The hardest part is, being a working mother of 2, I don't have the time to do them as much as I would like. This affects not so much my image, but how I feel. I don't feel 100% of where I want to be health wise, and my weight is a part of that. But I expect I will lose the weight as Karin stops nursing (I didn't lose a pound until I stopped nursing Russell, after which I lost all the post-pregnancy gain), and as both kids get more independent we'll be able to do more vigorous activities.
Until then I'm focused on being healthy and happy the way things are. And if I don't I've got to learn to be happy with that, too. Parenthood really drives home the need to have and project a positive body image, both for my kids, my husband and for myself. My family needs me to be there for them, and not focused on how I think I should look. And I deserve to be happy regardless of how I look. My kids love me regardless, and I was surprised to find my husband loved me regardless, too. I don't know if I ever truly realized that until I became a parent.
I loved being pregnant and I loved having newborns. Their home births went so well I was up trying to make pancakes right afterwards before the midwives told me to sit down and rest. Both my kids were also pretty drama free as babies. Russell nursed well from the get go; Karin not so much but we figured it out. I think the hardest transition right after the birth was saying goodbye to our midwife and the personal care one gets while pregnant, and watching Russell transition to being a sibling. Our midwife provided all our care and birthed our two children at home; I greatly appreciated the support she gave me while I was pregnant with Karin and separated (briefly) from my husband. Once the baby is out, the emphasis on care of the mother drops away. In the midwifery model there's a bit more personal care for the mother but it doesn't last very long. I can't imagine not having her resources and check-ins should we have gone with a hospital birth.
We've got no family in the area, so it was really upon me to keep things together. Since Russell was so young when Karin was born, that was especially hard as he really depends emotionally upon me and didn't understand why I couldn't be as fully available to him. To say he was distraught would be putting it lightly. But now that the kids are older, things are moving much more smoothly. There was a bigger adjustment for me going from 1 kid to 2, as my kids are still young enough to constantly need me. There is literally no down time. At all. And somehow there seems to be 4 times the amount of laundry and food preparation.
Getting back to work was both an adjustment and a relief. Though I work at a state university I didn't get paid maternity leave and lost my health insurance along with my salary (my husband doesn't get either through his job). So being fully off for 6 weeks then part-time for a few months was expensive. I never harbored the idea I would be a stay-at-home mom -- I love my job -- and we were very fortunate to get into a wonderful in-home daycare for both kids. What a relief it is knowing they're getting what they need apart from me so I can focus on my work, albeit with a moderated schedule. I'm a self-supporting research biologist, and without kids would easily be working 60+ hours a week. Now though, I take Wednesdays off in addition to the weekends to be with my kids, to take care of whatever errands need to be done, and do some serious cooking for the next few days meals. For me it's the perfect balance and I'm a better mom for having a career, even if it's not working out exactly how I wanted.

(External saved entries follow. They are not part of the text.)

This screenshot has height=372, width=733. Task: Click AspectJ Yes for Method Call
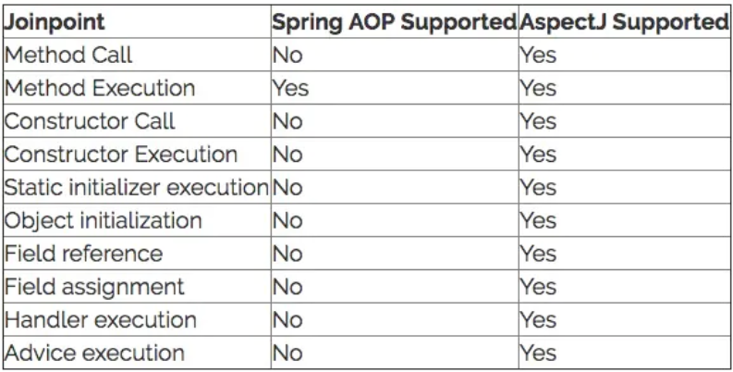[x=538, y=56]
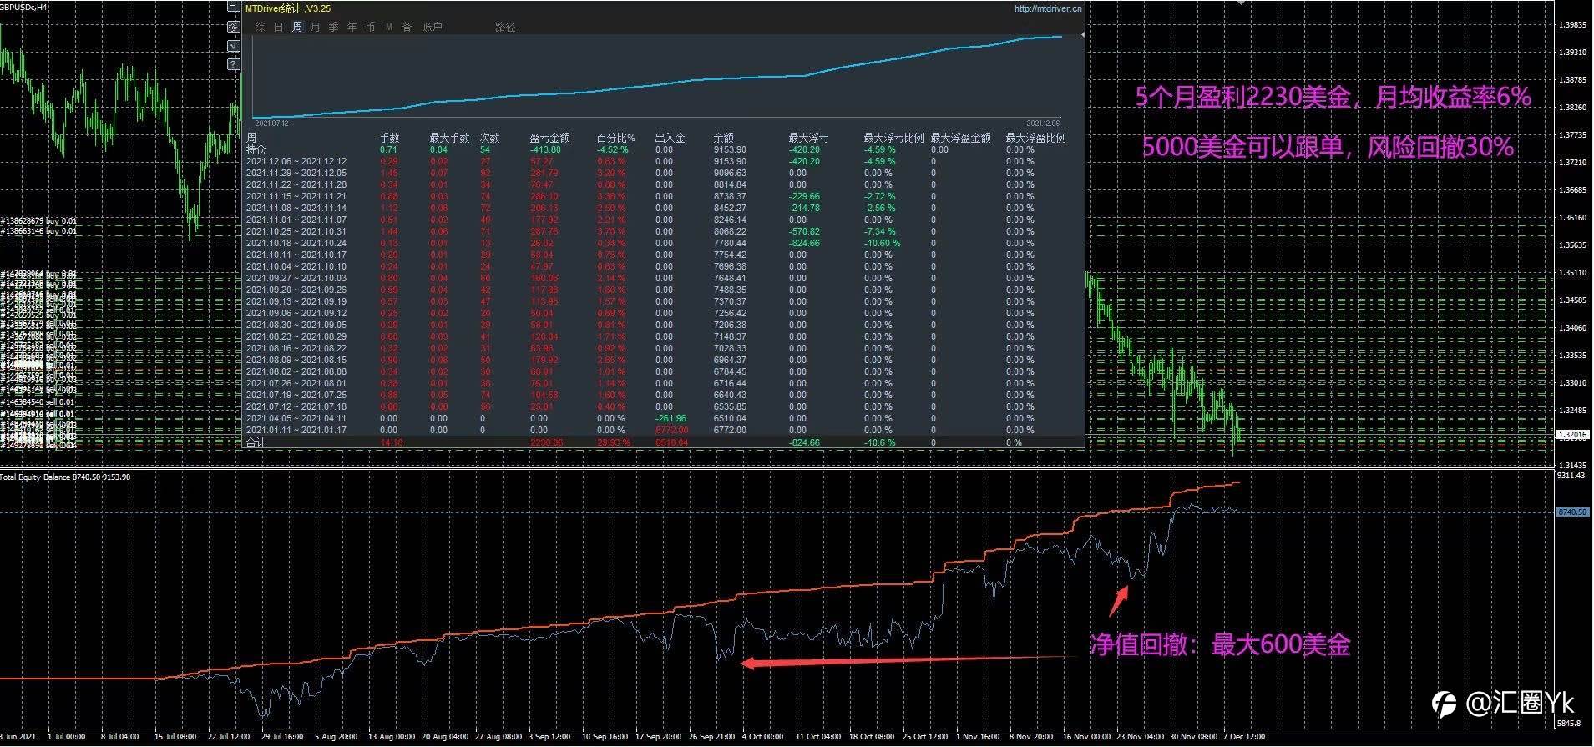This screenshot has width=1594, height=747.
Task: Click the M tab in statistics panel
Action: tap(389, 27)
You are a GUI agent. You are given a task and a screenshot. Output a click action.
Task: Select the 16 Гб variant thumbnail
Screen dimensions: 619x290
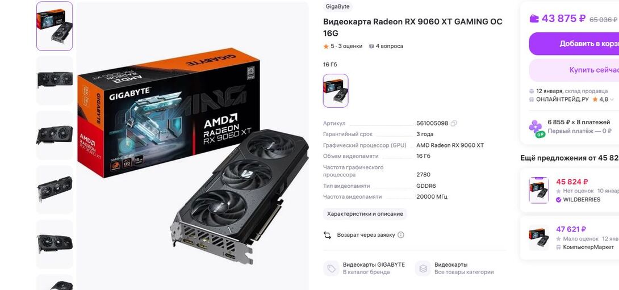tap(336, 91)
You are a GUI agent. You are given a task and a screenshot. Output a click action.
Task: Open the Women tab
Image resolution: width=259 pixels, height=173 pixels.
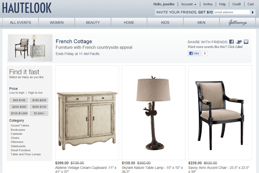57,23
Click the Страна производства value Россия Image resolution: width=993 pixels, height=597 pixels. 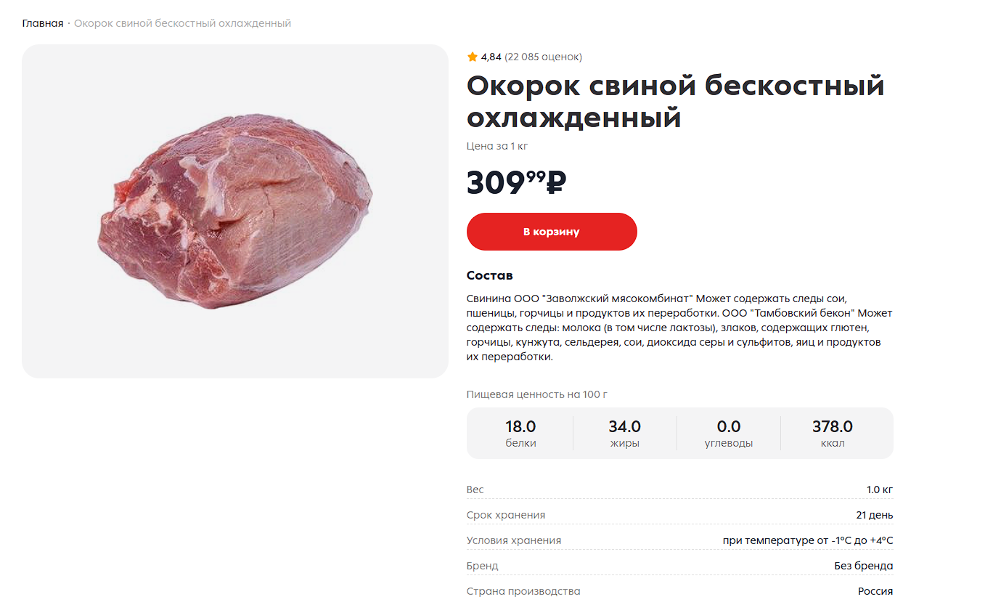coord(875,591)
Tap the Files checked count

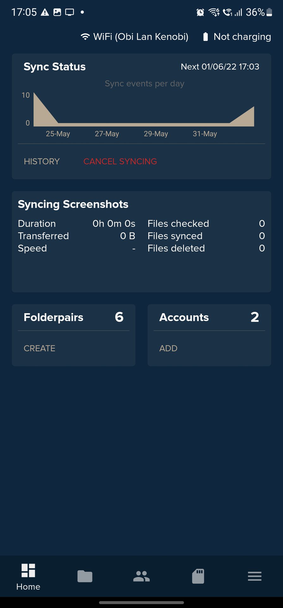(262, 224)
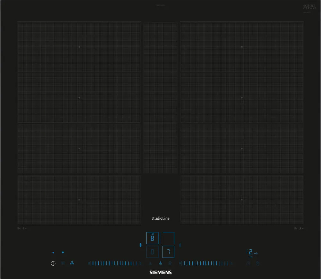
Task: Touch the bottom-right induction cooking zone
Action: (242, 199)
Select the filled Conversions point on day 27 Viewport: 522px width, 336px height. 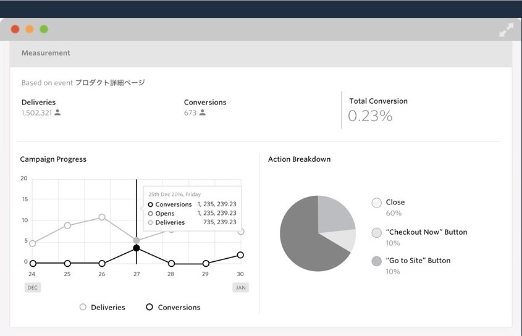coord(137,248)
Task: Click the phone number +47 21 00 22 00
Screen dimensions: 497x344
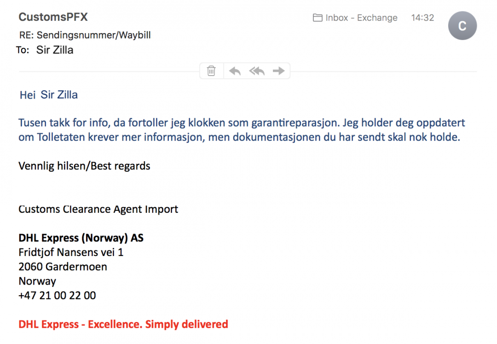Action: pyautogui.click(x=57, y=295)
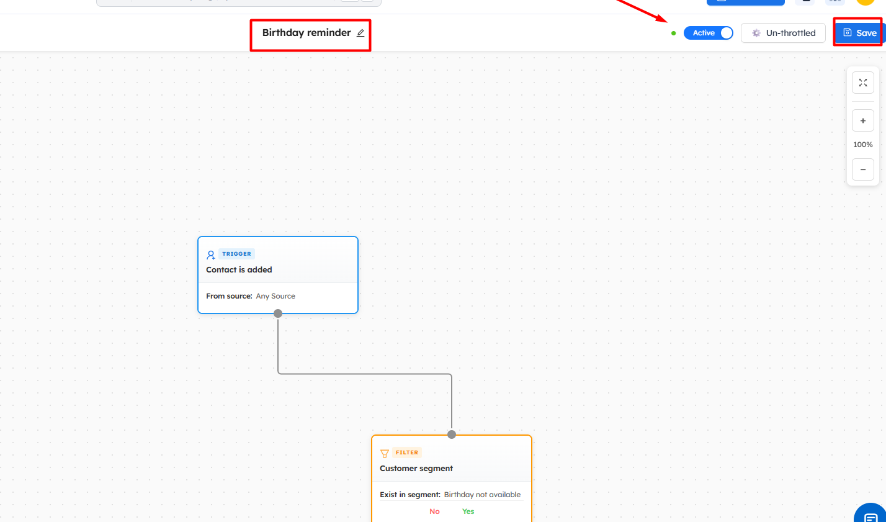
Task: Click the No branch of the filter
Action: (x=434, y=511)
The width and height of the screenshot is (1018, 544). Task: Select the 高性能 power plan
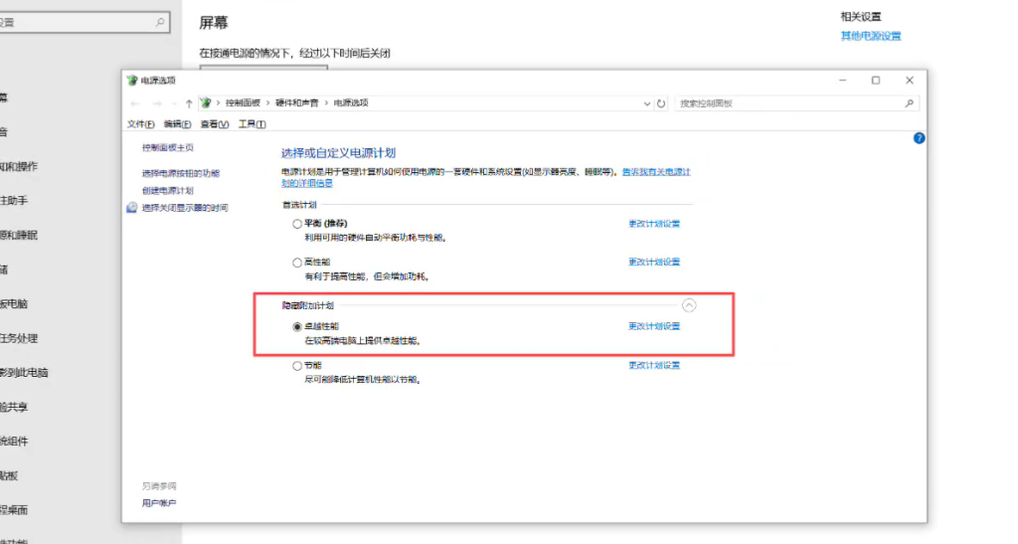(297, 263)
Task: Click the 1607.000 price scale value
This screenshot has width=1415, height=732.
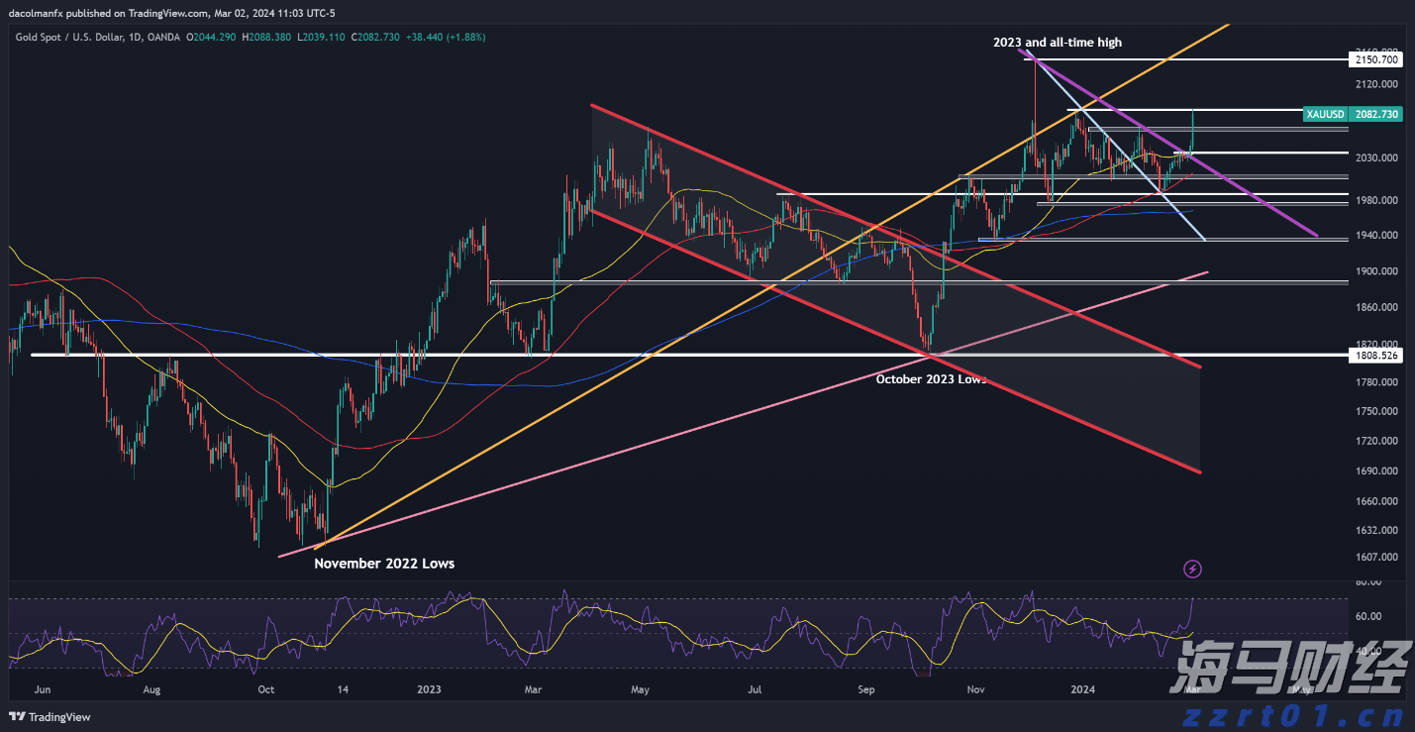Action: [1377, 557]
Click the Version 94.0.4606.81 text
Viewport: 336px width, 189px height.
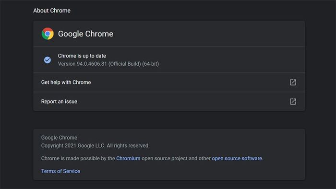pyautogui.click(x=83, y=64)
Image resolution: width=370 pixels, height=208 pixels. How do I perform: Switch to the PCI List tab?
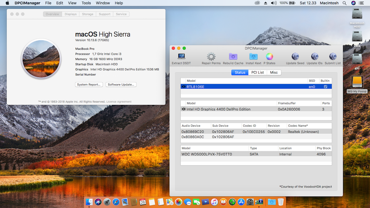(x=257, y=72)
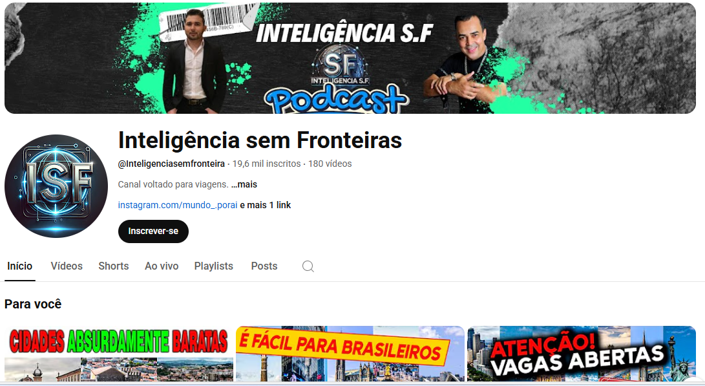Click the Inteligência sem Fronteiras channel title

click(x=260, y=140)
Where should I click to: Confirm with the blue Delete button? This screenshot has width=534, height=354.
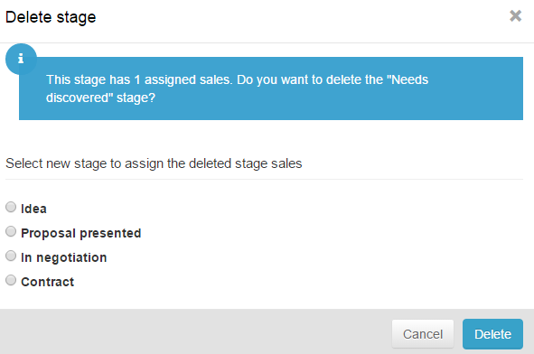click(492, 334)
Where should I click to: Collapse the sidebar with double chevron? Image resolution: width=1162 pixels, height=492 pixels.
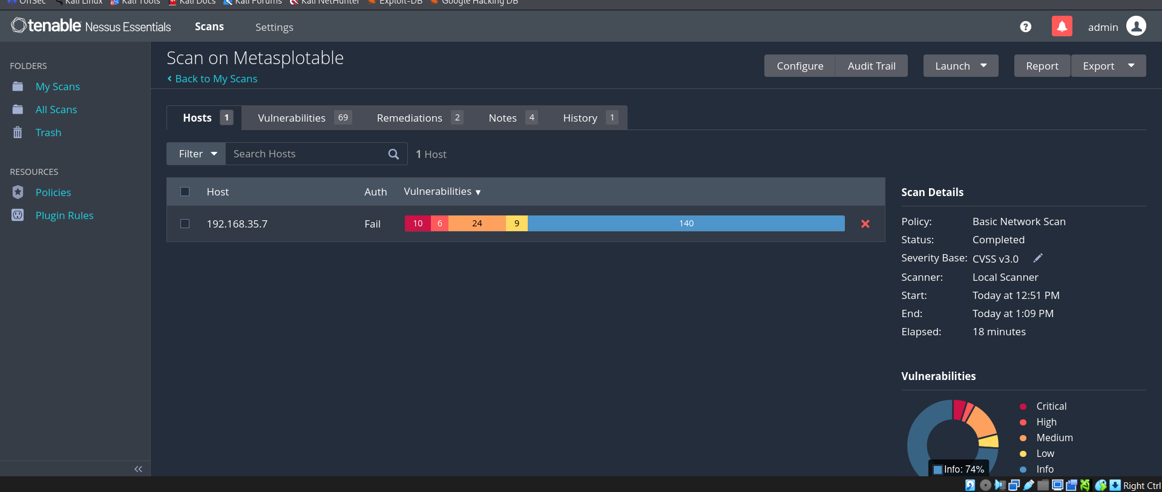pos(138,469)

The adjustment has honestly been harder for my husband, who had no experience with kids and no great capacity to predict how having kids would impact his life. Even now that Russell is 3, he's still adjusting. But he loves his son and daughter and is a supportive, present father. One of my hardest postpartum adjustments have been changing my expectations of him, and being compassionate while he struggles with the loss of financial freedom (daycare is RIDICULOUSLY expensive) and much of his free time.
This is part of my "self-care" quest. So little of motherhood the way it's practiced these days is doing things for oneself. I love the idea that mothers are on their own journeys, and can share their stories. I love the positive embracing of one's experience, including how those experiences affect our bodies. Being here is one way for me participate in the idea that we are all awesome.
Be gentle with yourself, and compassionate. You can't do it all. Don't try. Embrace being "good" rather than "perfect". You don't have to work hard to love with all your heart.